GeneralOCR is open source Optical Character Recognition based on PyTorch.

Last update: Dec 29, 2022

Related tags

Overview

Introduction

GeneralOCR is open source Optical Character Recognition based on PyTorch. It makes a fidelity and useful tool to implement SOTA models on OCR domain. You can use them to infer and train the model with your customized dataset. The solution architecture of this project is re-implemented from facebook Detectron and openmm-cv.

Installation

Refer to the guideline of gen_ocr installation

Inference

Configuration

Model text detection

Supported Algorithms:

Text Detection

Algorithm	Paper	Python argument (--det)
- [x] DBNet (AAAI'2020)	https://arxiv.org/pdf/1911.08947	DB_r18, DB_r50
- [x] Mask R-CNN (ICCV'2017)	https://arxiv.org/abs/1703.06870	MaskRCNN_CTW, MaskRCNN_IC15, MaskRCNN_IC17
- [x] PANet (ICCV'2019)	https://arxiv.org/abs/1908.06391	PANet_CTW, PANet_IC15
- [x] PSENet (CVPR'2019)	https://arxiv.org/abs/1903.12473	PS_CTW, PS_IC15
- [x] TextSnake (ECCV'2018)	https://arxiv.org/abs/1807.01544	TextSnake
- [x] DRRG (CVPR'2020)	https://arxiv.org/abs/2003.07493	DRRG
- [x] FCENet (CVPR'2021)	https://arxiv.org/abs/2104.10442	FCE_IC15, FCE_CTW_DCNv2

Table 1: Text detection algorithms, papers and arguments configuration in package.

Model text recognition

Text Recognition

Algorithm	Paper	Python argument (--recog)
- [x] CRNN (TPAMI'2016)	https://arxiv.org/abs/1507.05717	CRNN, CRNN_TPS
- [x] NRTR (ICDAR'2019)	https://arxiv.org/abs/1806.00926	NRTR_1/8-1/4, NRTR_1/16-1/8
- [x] RobustScanner (ECCV'2020)	https://arxiv.org/abs/2007.07542	RobustScanner
- [x] SAR (AAAI'2019)	https://arxiv.org/abs/1811.00751	SAR
- [x] SATRN (CVPR'2020 Workshop on Text and Documents in the Deep Learning Era)	https://arxiv.org/abs/1910.04396	SATRN, SATRN_sm
- [x] SegOCR (Manuscript'2021)	-	SEG

Table 2: Text recognition algorithms, papers and arguments configuration in package.

Inference

# Activate your conda environment
conda activate gen_ocr
python general_ocr/utils/ocr.py demo/demo_text_ocr_2.jpg --print-result --imshow --det TextSnake --recog SEG

--det and --recog argument values are supplied in table 1 and table 2.

The result as below:

Training

Training with toy dataset

We prepare toy datasets for you to train on /tests/data folder in which you can do your experiment before training with the official datasets.
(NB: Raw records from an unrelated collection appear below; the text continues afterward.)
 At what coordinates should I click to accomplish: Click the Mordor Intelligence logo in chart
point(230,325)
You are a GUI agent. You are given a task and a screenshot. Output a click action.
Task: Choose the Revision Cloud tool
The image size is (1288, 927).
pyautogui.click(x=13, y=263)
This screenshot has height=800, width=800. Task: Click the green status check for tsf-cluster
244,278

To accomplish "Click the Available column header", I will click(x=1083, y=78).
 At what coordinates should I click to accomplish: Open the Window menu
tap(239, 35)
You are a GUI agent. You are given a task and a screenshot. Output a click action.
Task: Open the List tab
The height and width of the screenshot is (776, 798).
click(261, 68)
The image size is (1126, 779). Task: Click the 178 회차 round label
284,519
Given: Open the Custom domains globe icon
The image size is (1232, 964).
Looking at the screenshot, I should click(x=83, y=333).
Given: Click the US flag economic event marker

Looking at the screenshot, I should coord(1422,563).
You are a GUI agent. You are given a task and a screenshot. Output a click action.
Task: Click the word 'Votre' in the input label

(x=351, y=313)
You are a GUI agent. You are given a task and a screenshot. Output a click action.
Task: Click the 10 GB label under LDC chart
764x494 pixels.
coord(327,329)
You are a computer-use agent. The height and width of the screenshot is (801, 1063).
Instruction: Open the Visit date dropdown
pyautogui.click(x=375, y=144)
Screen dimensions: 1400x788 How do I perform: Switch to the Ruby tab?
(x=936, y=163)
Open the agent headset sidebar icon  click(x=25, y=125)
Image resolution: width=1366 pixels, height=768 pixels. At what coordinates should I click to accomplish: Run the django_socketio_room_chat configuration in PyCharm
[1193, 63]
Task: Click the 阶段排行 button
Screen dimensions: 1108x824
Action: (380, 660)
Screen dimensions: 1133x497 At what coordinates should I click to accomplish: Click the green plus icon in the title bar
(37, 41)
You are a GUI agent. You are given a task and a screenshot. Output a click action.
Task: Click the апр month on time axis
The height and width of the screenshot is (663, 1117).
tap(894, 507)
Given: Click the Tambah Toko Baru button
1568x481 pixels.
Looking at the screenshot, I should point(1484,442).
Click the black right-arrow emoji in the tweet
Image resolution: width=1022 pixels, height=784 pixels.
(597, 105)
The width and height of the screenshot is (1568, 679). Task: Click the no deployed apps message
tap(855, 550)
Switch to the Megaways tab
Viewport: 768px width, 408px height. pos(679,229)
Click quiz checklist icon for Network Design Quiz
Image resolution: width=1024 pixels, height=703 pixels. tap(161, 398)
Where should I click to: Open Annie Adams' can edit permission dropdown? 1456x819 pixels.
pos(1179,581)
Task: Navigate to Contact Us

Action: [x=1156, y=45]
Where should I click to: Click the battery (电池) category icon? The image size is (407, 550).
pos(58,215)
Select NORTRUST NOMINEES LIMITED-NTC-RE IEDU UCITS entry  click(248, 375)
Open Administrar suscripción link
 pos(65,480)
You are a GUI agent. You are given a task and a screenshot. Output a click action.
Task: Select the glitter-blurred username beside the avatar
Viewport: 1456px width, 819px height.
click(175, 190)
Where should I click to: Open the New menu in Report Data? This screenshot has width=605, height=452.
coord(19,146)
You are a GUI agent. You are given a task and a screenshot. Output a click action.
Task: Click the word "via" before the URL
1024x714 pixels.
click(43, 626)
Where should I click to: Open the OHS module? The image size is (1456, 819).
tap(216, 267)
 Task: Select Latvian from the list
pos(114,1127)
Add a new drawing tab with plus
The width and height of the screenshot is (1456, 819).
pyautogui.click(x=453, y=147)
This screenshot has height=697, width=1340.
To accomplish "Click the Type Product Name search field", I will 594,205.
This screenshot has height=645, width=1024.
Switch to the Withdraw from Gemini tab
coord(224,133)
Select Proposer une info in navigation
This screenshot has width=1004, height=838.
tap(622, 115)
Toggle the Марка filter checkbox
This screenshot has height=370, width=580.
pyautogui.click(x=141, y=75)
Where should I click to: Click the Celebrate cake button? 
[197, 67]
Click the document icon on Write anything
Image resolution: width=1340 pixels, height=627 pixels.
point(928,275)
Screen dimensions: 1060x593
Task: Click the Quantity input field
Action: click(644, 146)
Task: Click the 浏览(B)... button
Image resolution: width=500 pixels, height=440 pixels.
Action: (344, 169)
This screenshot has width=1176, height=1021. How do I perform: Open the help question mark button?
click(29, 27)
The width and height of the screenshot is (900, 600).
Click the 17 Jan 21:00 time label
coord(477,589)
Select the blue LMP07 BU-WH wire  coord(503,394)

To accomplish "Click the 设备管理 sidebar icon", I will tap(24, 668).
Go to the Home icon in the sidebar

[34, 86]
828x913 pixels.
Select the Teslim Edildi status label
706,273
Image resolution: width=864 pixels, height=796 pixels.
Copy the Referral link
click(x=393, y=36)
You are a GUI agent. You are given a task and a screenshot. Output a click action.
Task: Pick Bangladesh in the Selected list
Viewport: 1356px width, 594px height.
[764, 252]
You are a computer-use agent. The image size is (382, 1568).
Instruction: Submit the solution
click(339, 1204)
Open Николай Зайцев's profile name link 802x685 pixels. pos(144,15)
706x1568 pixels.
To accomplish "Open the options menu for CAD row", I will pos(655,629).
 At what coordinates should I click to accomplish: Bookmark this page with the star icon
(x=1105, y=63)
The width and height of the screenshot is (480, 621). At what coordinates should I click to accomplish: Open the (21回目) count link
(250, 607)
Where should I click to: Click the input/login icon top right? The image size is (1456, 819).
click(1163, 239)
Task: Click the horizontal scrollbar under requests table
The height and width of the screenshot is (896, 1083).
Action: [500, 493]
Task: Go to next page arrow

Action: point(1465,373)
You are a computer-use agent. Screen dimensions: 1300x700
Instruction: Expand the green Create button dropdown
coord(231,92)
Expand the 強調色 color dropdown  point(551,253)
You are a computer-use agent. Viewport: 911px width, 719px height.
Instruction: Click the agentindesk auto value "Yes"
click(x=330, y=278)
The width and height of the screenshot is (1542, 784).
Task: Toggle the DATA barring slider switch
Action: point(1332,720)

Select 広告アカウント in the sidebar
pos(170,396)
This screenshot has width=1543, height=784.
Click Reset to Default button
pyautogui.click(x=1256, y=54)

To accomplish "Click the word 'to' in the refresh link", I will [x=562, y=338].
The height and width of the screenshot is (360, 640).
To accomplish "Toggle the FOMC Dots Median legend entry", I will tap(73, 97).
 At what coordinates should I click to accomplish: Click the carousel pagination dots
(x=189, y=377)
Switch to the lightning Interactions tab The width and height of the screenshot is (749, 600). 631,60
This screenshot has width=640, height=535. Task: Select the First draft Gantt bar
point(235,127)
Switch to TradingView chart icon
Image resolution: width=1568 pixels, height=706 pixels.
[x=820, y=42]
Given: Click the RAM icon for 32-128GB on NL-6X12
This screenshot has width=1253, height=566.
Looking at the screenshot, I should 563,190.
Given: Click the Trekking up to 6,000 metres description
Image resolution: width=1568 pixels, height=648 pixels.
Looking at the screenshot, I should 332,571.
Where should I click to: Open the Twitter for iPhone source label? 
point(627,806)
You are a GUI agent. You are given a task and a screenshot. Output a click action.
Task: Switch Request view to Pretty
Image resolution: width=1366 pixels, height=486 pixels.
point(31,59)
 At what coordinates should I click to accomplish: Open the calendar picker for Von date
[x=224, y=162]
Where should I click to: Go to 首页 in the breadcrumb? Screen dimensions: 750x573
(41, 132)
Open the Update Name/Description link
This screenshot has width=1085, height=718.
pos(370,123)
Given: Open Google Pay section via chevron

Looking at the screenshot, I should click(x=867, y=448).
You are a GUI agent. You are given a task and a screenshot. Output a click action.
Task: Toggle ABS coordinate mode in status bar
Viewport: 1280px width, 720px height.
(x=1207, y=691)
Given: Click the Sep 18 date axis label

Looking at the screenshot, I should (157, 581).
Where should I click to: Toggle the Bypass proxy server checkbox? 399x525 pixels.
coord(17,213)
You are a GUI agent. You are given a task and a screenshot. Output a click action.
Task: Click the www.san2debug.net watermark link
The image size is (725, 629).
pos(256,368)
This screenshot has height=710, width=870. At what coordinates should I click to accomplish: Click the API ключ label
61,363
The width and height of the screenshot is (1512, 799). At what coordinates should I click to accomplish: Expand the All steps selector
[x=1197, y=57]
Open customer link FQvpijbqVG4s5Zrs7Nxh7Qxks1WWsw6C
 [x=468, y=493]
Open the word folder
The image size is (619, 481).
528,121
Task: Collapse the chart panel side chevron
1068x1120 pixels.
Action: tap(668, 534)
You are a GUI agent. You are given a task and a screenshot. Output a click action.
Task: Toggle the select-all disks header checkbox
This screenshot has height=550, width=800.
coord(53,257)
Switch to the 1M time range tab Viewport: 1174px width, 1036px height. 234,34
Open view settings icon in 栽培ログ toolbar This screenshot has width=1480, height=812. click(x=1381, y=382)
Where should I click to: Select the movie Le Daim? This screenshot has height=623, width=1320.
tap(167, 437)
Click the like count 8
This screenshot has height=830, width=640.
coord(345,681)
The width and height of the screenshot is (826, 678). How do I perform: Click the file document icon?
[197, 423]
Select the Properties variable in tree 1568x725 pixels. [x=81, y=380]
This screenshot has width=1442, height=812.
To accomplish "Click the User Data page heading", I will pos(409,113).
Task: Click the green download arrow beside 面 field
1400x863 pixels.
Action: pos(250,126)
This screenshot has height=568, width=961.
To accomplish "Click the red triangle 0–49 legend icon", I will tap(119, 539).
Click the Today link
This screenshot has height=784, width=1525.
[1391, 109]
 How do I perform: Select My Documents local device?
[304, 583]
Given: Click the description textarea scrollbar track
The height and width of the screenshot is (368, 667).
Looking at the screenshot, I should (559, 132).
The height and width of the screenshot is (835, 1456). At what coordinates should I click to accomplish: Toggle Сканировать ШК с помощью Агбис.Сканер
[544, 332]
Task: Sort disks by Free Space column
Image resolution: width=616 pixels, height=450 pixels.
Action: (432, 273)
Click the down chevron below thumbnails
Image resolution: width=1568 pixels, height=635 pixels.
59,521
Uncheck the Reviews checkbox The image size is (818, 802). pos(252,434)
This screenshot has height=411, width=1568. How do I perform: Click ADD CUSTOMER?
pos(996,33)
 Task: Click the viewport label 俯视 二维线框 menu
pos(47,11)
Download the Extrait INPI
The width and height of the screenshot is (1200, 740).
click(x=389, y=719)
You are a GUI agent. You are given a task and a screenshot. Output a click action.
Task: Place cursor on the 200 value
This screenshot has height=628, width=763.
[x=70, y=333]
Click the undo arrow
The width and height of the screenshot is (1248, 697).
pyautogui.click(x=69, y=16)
python tools/train.py configs/textrecog/robust_scanner/seg_r31_1by16_fpnocr_toy_dataset.py --work-dir seg

To change text recognition algorithm into sag:

python tools/train.py configs/textrecog/sar/sar_r31_parallel_decoder_toy_dataset.py --work-dir sar

Training with Academic dataset

When you train Academic dataset, you need to setup dataset directory as this guideline. The main point you should forecus is that your model point to the right dataset directory. Assume that you want to train model TextSnake on CTW1500 dataset, thus your config file of that model in configs/textdet/textsnake/textsnake_r50_fpn_unet_1200e_ctw1500.py should be as below:

dataset_type = 'IcdarDataset'
data_root = 'data/ctw1500/'


data = dict(
    samples_per_gpu=4,
    workers_per_gpu=4,
    val_dataloader=dict(samples_per_gpu=1),
    test_dataloader=dict(samples_per_gpu=1),
    train=dict(
        type=dataset_type,
        ann_file=f'{data_root}/instances_training.json',
        img_prefix=f'{data_root}/imgs',
        pipeline=train_pipeline),
    val=dict(
        type=dataset_type,
        ann_file=f'{data_root}/instances_test.json',
        img_prefix=f'{data_root}/imgs',
        pipeline=test_pipeline),
    test=dict(
        type=dataset_type,
        ann_file=f'{data_root}/instances_test.json',
        img_prefix=f'{data_root}/imgs',
        pipeline=test_pipeline))

Your data_root folder data/ctw1500/ have to be right. Afterward, train your model:

python tools/train.py configs/textdet/textsnake/textsnake_r50_fpn_unet_1200e_ctw1500.py --work-dir textsnake

To study other configuration parameters on training.

Testing

Now you completed training of TextSnake and get the checkpoint textsnake/lastest.pth. You should evaluate peformance on test set using hmean-iou metric:

python tools/test.py configs/textdet/textsnake/textsnake_r50_fpn_unet_1200e_ctw1500.py textsnake/latest.pth --eval hmean-iou

Citation

If you find this project is useful in your reasearch, kindly consider cite:

@article{genearal_ocr,
    title={GeneralOCR:  A Comprehensive package for OCR models},
    author={khanhphamdinh},
    email= {[email protected]},
    year={2021}
}

You might also like...

a reimplementation of Optical Flow Estimation using a Spatial Pyramid Network in PyTorch

pytorch-spynet This is a personal reimplementation of SPyNet [1] using PyTorch. Should you be making use of this work, please cite the paper according

269 Jan 2, 2023

OpenGAN: Open-Set Recognition via Open Data Generation

OpenGAN: Open-Set Recognition via Open Data Generation ICCV 2021 (oral) Real-world machine learning systems need to analyze novel testing data that di

90 Jan 6, 2023

Face Library is an open source package for accurate and real-time face detection and recognition

Face Library Face Library is an open source package for accurate and real-time face detection and recognition. The package is built over OpenCV and us

52 Nov 9, 2022

CharacterGAN: Few-Shot Keypoint Character Animation and Reposing

CharacterGAN Implementation of the paper "CharacterGAN: Few-Shot Keypoint Character Animation and Reposing" by Tobias Hinz, Matthew Fisher, Oliver Wan

181 Dec 27, 2022

Character Controllers using Motion VAEs

Character Controllers using Motion VAEs This repo is the codebase for the SIGGRAPH 2020 paper with the title above. Please find the paper and demo at

165 Jan 3, 2023

An addon uses SMPL's poses and global translation to drive cartoon character in Blender.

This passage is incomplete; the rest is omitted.